(Stored data)
--- START ---

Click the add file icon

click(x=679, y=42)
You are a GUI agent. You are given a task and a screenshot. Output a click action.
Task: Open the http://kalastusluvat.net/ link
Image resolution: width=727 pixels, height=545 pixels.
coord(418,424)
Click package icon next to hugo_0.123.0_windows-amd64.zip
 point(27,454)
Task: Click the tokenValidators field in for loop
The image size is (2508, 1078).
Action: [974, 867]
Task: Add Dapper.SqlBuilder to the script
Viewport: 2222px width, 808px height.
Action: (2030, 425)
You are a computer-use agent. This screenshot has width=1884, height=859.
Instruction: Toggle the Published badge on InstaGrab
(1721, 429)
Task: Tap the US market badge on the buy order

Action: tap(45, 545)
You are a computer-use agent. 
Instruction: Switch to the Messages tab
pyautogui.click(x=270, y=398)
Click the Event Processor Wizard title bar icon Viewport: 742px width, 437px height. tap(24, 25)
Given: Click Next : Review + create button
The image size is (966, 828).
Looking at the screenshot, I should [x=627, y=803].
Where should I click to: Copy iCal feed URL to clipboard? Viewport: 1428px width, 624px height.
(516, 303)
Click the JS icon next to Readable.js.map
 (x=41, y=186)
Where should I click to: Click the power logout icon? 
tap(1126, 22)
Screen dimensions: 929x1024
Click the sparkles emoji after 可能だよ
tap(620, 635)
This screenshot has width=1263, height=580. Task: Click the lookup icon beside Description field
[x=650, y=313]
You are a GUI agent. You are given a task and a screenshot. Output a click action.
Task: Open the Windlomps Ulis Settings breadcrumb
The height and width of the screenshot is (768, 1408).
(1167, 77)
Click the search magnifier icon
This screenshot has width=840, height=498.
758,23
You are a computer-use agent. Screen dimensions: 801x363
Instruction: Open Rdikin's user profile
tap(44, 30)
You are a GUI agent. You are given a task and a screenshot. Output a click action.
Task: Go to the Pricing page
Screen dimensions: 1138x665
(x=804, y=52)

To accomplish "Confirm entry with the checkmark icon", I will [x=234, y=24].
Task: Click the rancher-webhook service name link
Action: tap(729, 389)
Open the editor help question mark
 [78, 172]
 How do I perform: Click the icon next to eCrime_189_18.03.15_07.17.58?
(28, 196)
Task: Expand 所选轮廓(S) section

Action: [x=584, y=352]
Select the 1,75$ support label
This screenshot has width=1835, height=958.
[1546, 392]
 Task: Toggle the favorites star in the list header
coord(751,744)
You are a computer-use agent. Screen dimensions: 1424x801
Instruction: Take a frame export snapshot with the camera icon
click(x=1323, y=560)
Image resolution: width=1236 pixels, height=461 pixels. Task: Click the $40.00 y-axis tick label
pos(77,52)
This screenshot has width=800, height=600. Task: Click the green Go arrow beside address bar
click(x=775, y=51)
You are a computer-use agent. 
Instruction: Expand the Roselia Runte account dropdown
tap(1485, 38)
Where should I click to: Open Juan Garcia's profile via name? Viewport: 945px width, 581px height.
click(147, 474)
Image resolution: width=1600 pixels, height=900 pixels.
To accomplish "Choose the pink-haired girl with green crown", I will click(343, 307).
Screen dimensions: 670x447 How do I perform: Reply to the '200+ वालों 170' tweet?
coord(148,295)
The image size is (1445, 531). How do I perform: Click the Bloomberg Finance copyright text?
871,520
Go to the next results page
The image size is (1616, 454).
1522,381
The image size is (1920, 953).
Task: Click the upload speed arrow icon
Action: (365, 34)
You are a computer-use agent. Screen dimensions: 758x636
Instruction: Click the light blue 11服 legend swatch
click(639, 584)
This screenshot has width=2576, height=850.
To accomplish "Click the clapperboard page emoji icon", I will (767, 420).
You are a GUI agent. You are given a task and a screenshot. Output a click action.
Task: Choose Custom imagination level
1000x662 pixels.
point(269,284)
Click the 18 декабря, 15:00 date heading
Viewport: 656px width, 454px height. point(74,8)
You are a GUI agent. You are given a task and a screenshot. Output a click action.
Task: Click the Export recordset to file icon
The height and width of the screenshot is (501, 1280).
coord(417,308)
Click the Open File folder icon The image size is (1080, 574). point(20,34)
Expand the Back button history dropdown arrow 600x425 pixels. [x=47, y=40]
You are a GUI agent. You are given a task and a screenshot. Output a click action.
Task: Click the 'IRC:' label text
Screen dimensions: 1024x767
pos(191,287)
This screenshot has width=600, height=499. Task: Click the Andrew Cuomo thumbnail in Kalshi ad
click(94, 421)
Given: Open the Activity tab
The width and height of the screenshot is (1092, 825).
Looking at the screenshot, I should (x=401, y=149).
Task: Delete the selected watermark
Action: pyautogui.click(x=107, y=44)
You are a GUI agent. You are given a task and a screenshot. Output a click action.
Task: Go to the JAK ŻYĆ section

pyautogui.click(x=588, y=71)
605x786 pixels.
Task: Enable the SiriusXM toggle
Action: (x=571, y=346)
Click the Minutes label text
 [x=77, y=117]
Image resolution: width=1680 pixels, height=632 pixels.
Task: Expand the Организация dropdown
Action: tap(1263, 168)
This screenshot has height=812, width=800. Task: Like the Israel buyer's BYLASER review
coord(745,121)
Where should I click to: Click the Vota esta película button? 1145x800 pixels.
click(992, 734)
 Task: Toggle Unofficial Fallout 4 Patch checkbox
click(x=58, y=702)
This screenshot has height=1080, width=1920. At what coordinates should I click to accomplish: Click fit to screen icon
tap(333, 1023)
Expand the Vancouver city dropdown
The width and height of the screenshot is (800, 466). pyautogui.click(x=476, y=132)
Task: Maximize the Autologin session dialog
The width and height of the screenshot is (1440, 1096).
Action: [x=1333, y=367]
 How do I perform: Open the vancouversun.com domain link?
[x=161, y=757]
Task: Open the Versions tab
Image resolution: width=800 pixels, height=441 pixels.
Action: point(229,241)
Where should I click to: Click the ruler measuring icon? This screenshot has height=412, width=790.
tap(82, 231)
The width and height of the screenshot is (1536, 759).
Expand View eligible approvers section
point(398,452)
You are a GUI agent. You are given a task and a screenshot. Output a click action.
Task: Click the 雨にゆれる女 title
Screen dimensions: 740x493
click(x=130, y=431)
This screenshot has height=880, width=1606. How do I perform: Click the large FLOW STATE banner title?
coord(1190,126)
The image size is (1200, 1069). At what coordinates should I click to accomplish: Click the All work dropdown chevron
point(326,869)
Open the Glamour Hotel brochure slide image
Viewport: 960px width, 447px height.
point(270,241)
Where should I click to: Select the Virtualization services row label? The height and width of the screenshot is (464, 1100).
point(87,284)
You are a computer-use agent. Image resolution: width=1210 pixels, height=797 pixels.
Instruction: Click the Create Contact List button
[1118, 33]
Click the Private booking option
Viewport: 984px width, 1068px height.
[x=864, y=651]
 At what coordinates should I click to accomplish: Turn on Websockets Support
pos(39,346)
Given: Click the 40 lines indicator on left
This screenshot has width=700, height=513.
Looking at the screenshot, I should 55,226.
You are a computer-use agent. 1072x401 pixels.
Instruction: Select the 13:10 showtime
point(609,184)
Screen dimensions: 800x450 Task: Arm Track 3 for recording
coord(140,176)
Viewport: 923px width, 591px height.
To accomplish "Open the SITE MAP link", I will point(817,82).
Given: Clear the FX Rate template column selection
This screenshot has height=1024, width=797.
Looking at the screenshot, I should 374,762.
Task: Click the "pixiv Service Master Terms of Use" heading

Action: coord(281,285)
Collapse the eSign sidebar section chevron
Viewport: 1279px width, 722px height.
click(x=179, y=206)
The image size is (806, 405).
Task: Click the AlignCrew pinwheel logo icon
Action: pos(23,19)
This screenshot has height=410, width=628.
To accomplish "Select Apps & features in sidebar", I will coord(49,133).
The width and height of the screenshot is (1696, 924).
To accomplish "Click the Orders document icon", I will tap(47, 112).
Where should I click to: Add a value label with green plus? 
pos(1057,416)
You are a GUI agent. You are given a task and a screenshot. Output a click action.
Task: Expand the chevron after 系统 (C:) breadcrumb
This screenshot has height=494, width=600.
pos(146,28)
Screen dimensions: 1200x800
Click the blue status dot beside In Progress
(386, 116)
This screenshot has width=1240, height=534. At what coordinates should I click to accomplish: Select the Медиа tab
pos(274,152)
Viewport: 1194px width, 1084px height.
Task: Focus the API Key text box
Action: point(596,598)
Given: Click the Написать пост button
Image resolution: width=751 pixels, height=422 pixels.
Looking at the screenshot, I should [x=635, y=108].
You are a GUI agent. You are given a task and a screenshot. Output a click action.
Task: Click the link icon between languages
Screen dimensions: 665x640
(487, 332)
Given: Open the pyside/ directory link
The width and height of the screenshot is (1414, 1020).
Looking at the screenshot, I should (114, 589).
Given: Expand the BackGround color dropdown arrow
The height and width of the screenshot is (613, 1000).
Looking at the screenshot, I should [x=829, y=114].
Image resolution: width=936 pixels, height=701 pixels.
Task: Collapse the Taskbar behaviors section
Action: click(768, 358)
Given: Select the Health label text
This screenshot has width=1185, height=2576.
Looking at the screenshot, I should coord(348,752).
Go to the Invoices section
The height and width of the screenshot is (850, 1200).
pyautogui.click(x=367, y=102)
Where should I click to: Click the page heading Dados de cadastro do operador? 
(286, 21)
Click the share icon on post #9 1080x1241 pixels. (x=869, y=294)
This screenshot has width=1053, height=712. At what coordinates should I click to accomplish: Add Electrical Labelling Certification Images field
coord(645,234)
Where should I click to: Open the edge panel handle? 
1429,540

--- END ---

Please return each line of the data above in which the word "computer" occurs.

Answer to this task:
You are a computer-use agent. This screenshot has width=1884, height=859.
You are a computer-use agent. 
You are a computer-use agent. Screen dimensions: 801x363
You are a computer-use agent. Screen dimensions: 1424x801
You are a computer-use agent. 
You are a computer-use agent. Screen dimensions: 758x636
You are a computer-use agent. Image resolution: width=1210 pixels, height=797 pixels.
You are a computer-use agent. 1072x401 pixels.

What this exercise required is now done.